Take the entries below and print, exactly, the stretch from the line containing "The image size is (892, 533)." through the line containing "Given: Click the large Number of Deaths map", both included.

|---|

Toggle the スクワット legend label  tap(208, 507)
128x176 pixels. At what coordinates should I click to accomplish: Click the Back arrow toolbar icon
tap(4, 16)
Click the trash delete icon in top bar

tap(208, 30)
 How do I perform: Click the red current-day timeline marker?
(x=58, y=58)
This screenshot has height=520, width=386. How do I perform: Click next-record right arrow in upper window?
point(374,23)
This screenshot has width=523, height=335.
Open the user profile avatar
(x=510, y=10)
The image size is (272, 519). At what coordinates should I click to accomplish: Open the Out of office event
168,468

|---|

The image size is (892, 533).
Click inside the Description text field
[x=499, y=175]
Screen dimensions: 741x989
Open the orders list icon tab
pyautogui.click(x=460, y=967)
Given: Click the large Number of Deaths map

|---|

## TASK ANSWER
The image size is (892, 533).
Click inside the Description text field
[x=499, y=175]
Screen dimensions: 741x989
Open the orders list icon tab
pyautogui.click(x=460, y=967)
Given: Click the large Number of Deaths map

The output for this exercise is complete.